ガートナー ジャパン(東京都港区)は、7月13日に行われた『ガートナー セキュリティ&リスク・マネジメントサミット2017』の中で、2017年に日本がセキュリティで取り組むべき課題となるセキュリティ・アジェンダトップ10を発表した。

<セキュリティ・アジェンダトップ10>
●アウトサイダーの脅威(サイバー攻撃)
●インサイダーの脅威
●エンドポイントのセキュリティ
●クラウドのセキュリティ
●アイデンティティ/アクセス管理
●検知(Detect:セキュリティ・オペレーション・センターの構築・運用など)
●対応(Respond:インシデント・レスポンスの強化)
●法規制/グローバル化とセキュリティ
●セキュリティ・ガバナンス
●デジタル・ビジネスとセキュリティ

「アウトサイダーの脅威(サイバー攻撃)」は、Webサイトへの攻撃は依然として多発しており、セキュリティをすり抜けて内部に入り込む標的型攻撃や、大きく報道されているランサムウェアなど、引き続き高い関心が寄せられている。セキュリティ・リーダーは、最新の動向を継続的に注視し、現状を踏まえて目標を設定し、計画的に取り組みを進めていく必要がある。

「インサイダーの脅威」は、内部の人間による人為的な不正やミスに起因する情報漏洩に加えて、17年はワークスタイルの多様化や働き方改革を背景としたセキュリティに関する問い合わせも増えている。インサイダーの脅威は、テクノロジのみでは対応しきれないという側面を持ち、多角的(組織的/人的/技術的など)な対策を進める必要がある。
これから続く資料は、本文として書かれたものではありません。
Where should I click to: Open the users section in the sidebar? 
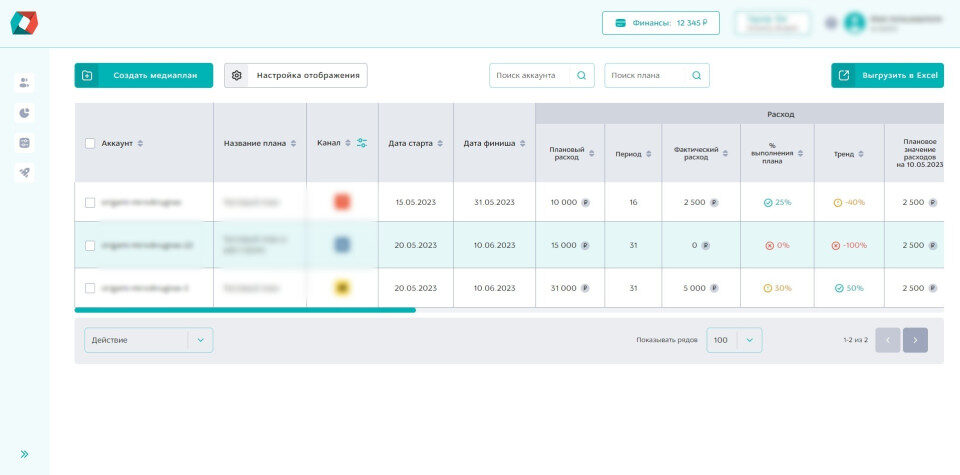tap(25, 83)
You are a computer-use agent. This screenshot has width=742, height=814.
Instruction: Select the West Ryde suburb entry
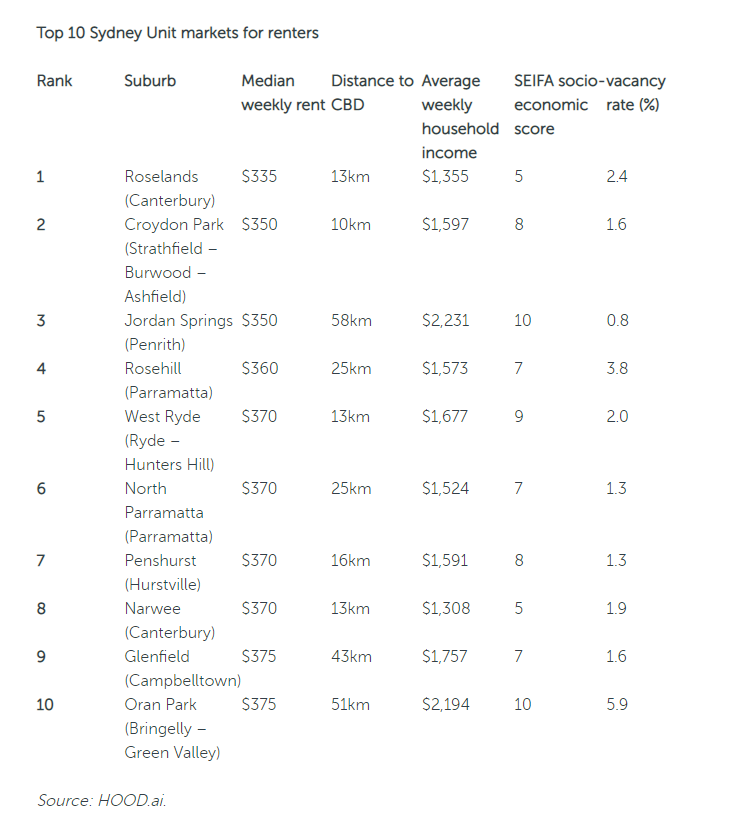169,440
「エンドポイントのセキュリティ」には、ノンシグネチャ・ベースのアンチマルウェアやエンドポイントの脅威検知/対応など、多種多様なベンダーと製品が存在している。ヒューリスティック、振る舞い、人工知能・AIなど、さまざまな言葉が多用される領域だが、マーケットのノイズに惑わされることなく、自社に必要な機能を特定し、冷静に製品を評価/選定しなければならない。

「クラウドのセキュリティ」は、大きく分類するとマルチテナント・コントロール、サービスとしてのソフトウェア(Saas)コントロール、サービスとしてのインフラストラクチャ(IaaS)コントロールの3つに整理でき、それぞれのトレンドを押さえつつ、個別かつ具体的に議論を進めていくべきだ。

「IAM」は、近年台頭してきたサービスとしてのIDaaS、クラウド・アクセス・セキュリティ・ブローカ、エンタプライズ・モビリティ管理などは各ベンダーの動きが活発化している領域で、それらをキャッチアップしながら現状を分析し、ギャップをどう埋めるのか検討を開始すべきだ。

「検知」と「対応」は、今後、企業のセキュリティ予算の半分以上が迅速な検知と対応のために割り当てられると予測。テクノロジやサービスを理解しながら、社内の人材スキルやリテラシの底上げを図っていく必要がある。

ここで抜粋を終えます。